Second, different sources can describe the same real-world entity using very different attribute values. This is like one person can call this paper cutting to scissors and another one can call it paper scissors. And we want to be aware that they actually describe the same real-world entity.

Third, different sources can provide conflicting data. This is like one person can call this scissors and another one can call it glue. So we need to decide which value is correct among the conflicting values.

So before Solomon existing solutions all have an important assumption that all of the data sources are independent. But knowing the dependence relationships actually can add one more dimension to different aspects of data integration. For

-- whoops. For data conflicts, for resolving data conflicts we now can discover the truth with awareness of the copying and ignore the copied data. We can also integrate probabilistic data by removing the unrealistic assumption that all the data sources are independent. For resolving instance heterogeneity we can improve record linkage by distinguishing between wrong values and alternative presentations -- representations.

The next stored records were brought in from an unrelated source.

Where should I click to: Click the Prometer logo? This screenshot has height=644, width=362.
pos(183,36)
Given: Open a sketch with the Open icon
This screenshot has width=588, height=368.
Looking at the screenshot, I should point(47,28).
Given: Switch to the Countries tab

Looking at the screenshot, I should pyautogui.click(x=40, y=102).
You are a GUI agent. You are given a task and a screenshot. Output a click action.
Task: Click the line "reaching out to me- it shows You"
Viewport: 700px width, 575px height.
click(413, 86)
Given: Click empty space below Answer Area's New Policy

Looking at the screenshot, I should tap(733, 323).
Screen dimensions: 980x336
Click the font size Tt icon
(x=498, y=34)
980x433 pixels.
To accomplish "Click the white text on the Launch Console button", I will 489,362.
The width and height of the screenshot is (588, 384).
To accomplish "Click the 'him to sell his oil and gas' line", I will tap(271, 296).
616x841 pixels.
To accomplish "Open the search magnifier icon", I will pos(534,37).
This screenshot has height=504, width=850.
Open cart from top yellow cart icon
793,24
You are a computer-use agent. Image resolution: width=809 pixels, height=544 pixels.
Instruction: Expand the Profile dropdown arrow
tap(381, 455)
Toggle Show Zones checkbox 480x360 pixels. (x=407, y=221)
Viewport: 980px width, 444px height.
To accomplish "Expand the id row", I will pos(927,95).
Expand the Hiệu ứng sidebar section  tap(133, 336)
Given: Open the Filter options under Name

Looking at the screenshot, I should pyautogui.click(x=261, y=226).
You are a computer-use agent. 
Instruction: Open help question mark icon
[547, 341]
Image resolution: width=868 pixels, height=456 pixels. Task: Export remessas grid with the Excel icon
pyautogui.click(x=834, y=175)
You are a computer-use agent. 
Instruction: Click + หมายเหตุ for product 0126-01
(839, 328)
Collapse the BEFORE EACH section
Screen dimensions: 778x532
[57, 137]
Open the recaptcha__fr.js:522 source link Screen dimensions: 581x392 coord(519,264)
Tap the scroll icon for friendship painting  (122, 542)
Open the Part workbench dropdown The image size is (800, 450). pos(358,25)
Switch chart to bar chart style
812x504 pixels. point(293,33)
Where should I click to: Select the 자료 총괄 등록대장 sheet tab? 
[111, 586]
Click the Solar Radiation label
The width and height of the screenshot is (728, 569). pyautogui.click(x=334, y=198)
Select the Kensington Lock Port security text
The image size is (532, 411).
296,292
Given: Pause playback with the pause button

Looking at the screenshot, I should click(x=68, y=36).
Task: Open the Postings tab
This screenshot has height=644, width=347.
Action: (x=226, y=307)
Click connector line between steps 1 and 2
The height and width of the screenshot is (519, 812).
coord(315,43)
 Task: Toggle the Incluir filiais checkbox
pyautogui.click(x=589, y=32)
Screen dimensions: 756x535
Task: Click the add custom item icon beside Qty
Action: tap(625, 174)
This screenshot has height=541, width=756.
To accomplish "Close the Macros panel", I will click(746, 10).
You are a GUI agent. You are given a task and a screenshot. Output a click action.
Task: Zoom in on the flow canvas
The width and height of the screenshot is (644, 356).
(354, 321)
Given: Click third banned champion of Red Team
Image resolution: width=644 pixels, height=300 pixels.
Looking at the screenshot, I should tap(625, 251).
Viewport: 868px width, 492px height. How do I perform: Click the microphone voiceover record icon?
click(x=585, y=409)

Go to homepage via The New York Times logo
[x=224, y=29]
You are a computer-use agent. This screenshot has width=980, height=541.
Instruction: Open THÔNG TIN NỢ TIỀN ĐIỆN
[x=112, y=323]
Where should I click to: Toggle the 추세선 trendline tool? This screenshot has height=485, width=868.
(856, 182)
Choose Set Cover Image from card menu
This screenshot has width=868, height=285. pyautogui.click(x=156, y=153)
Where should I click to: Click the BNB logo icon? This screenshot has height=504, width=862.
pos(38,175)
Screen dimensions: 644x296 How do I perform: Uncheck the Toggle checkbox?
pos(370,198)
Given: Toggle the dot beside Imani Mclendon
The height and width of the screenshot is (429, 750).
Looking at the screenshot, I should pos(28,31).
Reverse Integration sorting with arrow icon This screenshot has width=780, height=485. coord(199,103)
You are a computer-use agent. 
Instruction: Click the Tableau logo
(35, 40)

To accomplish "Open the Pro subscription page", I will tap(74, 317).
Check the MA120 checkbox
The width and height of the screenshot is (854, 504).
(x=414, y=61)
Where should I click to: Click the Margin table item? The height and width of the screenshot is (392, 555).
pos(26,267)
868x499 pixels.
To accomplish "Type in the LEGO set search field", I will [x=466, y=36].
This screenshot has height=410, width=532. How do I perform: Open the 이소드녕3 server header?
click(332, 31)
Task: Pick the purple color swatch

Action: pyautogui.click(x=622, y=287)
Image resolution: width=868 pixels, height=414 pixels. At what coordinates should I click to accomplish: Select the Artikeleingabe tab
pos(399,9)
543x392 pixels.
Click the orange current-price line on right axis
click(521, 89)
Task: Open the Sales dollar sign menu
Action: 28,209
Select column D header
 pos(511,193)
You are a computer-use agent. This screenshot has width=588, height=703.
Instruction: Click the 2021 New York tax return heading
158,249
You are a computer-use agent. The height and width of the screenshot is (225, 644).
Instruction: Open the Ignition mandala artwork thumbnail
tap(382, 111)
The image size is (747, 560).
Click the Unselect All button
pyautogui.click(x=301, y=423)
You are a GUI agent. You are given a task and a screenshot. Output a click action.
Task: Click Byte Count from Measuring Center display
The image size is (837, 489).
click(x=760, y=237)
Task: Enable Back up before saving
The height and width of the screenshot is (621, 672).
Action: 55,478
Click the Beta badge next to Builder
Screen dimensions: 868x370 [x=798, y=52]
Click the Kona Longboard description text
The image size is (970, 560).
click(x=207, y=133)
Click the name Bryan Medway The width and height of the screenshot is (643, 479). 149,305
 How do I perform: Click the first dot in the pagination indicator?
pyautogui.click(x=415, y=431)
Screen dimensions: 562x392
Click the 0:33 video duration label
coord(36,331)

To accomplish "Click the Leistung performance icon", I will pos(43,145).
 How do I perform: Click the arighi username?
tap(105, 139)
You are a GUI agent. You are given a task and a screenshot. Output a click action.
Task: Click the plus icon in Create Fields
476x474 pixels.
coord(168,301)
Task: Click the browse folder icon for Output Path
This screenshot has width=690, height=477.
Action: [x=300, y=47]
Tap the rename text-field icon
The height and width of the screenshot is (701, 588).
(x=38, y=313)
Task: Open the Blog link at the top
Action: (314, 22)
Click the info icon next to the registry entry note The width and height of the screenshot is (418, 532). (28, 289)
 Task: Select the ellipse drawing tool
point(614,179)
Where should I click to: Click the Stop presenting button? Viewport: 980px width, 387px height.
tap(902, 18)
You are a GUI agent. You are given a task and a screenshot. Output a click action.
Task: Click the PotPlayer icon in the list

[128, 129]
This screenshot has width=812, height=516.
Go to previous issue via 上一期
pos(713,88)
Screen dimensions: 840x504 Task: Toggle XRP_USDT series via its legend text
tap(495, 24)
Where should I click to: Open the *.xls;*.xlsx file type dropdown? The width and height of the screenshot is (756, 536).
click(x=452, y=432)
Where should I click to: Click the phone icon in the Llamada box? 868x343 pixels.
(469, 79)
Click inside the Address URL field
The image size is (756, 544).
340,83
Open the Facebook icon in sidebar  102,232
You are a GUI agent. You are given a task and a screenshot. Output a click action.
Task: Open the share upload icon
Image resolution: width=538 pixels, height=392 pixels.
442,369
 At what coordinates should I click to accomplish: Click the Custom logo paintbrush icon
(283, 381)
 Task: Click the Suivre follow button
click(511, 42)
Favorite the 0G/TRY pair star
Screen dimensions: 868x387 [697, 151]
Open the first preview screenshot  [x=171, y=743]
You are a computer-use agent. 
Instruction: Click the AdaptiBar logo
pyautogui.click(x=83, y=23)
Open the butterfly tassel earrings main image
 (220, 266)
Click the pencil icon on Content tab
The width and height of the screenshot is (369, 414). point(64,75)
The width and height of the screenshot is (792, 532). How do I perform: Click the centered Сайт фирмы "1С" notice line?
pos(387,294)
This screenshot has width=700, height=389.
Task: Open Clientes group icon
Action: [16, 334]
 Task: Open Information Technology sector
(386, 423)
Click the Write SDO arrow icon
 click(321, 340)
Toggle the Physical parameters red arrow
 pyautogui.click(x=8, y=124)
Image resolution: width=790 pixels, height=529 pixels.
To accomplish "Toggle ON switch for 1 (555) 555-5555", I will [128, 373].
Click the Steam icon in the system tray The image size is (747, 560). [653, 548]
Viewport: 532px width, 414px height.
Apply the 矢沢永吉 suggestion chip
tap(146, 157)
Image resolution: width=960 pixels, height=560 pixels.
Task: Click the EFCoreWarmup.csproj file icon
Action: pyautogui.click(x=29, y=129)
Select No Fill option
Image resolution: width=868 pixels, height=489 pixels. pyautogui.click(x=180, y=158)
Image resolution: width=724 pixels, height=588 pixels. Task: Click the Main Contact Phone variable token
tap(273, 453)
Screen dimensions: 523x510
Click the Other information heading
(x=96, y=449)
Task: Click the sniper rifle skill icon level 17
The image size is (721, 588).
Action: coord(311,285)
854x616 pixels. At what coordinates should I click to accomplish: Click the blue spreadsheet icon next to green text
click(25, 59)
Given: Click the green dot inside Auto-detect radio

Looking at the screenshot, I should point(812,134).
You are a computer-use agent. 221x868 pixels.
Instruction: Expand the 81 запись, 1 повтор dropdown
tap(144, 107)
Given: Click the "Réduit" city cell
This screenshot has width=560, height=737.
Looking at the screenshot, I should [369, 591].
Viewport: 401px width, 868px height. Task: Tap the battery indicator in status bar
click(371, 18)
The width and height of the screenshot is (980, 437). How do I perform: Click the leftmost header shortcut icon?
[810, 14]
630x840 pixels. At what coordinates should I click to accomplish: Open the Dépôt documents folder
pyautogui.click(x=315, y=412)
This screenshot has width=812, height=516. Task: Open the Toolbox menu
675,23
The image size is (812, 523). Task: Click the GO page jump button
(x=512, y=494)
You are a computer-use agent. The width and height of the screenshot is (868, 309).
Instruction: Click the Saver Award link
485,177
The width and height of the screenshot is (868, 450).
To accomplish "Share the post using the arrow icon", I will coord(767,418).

And for resolving structural heterogeneity, we can optimize query answering by ignorer the copied data or the data -- or the sources that are widely copied, and we can also improve scheme matching with awareness of the copying.

And finally, we can recommend trustworthy, up-to-date and independent sources.

In this talk, I will focus on two applications for resolving data conflicts. Recall that as the question when we consider -- when we detect a copying we can consider sharing false values as strong indicators of copying. However, in practice we often do not know which values are true and which values are false and this is especially tricky when we have copiers.

So in this example, we have three data sources each providing affiliation information for five database researchers. And if we do a naive voting taking the value provided by the majority of data sources we can actually do pretty good.

For four out of five database researchers we got the correct value. And I note that here S1 provides all correct values.

However now consider can that we have two sources that copy all or most of the data from S3. And now if we still naive voting S3 can actually dominate the results. And we will make mistakes for three out of five database researchers.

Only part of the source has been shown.